> TASK INSTRUCTIONS:
(1) From the shipwreck report, print the passage that starts with the words "One of the search" and ends after the words "as a float.".
(2) Summarize the shipwreck report in two sentences.

> PROVIDED TEXT:
==============================
ANTANANARIVO (Reuters) – The death toll from the sinking of a cargo ship off the coast of northeastern Madagascar rose to 83 on Wednesday as bad weather ended the search for five missing passengers, the maritime agency said.
The ship, which was not authorised to take passengers, was overloaded and water flooded the engine before it sank on Monday, said Mamy Randrianavony, director of operations at sea at the Maritime and River Port Agency (APMF).
Fifty survivors have been found, APMF said. The search for the five remaining missing passengers would resume on Thursday.
One of the search helicopters carrying General Serge Gellé, who heads the national Gendarmerie, crashed at sea late on Monday. Gellé was found alive on Tuesday morning after 13 hours, during which time he used the pilot’s seat as a float.
“Since I couldn’t fight the waves, I knew I wouldn’t make it to dry land. Yet I was very close. I arrived within 500 meters, but the waves sent me back because I was getting tired,” Gellé said in a video posted by the Gendarmerie.
“I thank heaven that there was a fisherman. But the fisherman’s canoe was too small. So he had to come back for a bigger canoe. So I stayed two more hours in the sea,” Gellé said from a hospital in the Madagascan capital.
Another passenger from the helicopter, a mechanic, was also found alive. Two other passengers are unaccounted for.
==============================
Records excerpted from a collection
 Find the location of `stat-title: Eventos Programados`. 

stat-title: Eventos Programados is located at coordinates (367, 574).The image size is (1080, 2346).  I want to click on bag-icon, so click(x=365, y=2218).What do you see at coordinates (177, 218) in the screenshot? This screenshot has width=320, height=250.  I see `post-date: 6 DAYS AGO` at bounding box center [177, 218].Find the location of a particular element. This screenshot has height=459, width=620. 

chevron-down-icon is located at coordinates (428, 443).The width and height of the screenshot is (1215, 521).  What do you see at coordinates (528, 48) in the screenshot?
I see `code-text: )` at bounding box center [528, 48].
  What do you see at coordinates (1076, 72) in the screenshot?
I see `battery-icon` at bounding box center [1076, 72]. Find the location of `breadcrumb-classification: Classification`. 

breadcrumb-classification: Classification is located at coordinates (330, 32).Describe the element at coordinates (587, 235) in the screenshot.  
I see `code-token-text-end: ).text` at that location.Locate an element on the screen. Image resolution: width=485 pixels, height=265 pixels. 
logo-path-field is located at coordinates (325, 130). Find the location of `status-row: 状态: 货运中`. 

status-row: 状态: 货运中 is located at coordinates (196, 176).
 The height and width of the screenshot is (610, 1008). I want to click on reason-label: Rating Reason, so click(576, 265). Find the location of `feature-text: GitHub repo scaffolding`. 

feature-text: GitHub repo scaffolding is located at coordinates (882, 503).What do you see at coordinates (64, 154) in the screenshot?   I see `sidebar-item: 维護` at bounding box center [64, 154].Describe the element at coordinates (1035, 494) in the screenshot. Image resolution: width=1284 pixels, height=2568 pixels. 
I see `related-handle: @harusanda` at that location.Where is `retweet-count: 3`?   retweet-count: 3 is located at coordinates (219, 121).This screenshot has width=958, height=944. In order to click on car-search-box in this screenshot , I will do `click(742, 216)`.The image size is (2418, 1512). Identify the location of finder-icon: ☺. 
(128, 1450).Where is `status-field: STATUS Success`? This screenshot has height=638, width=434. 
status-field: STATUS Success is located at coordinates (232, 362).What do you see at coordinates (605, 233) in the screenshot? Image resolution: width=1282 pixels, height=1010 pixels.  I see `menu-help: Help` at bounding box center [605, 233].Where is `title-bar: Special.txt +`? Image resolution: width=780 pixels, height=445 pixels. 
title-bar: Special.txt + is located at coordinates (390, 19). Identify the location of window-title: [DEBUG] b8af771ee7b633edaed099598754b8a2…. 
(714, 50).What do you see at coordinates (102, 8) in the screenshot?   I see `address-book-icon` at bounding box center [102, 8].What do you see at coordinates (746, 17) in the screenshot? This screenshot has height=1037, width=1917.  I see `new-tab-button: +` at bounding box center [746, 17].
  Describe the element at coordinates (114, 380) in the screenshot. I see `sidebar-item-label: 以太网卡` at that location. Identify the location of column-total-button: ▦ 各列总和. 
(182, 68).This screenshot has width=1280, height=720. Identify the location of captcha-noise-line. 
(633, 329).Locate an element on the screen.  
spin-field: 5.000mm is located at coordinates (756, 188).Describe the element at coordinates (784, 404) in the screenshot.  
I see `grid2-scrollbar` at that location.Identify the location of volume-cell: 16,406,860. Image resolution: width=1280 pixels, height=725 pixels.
==============================
> SOLUTIONS PER TASK:
(1)
One of the search helicopters carrying General Serge Gellé, who heads the national Gendarmerie, crashed at sea late on Monday. Gellé was found alive on Tuesday morning after 13 hours, during which time he used the pilot’s seat as a float.

(2) A cargo ship that was not authorized to carry passengers sank off northeastern Madagascar on Monday after being overloaded and having its engine flooded, and the death toll rose to 83, with 50 survivors found and the search for five missing passengers halted by bad weather. A search helicopter carrying General Serge Gellé, head of the national Gendarmerie, crashed at sea, and Gellé was found alive after 13 hours, having used the pilot's seat as a float.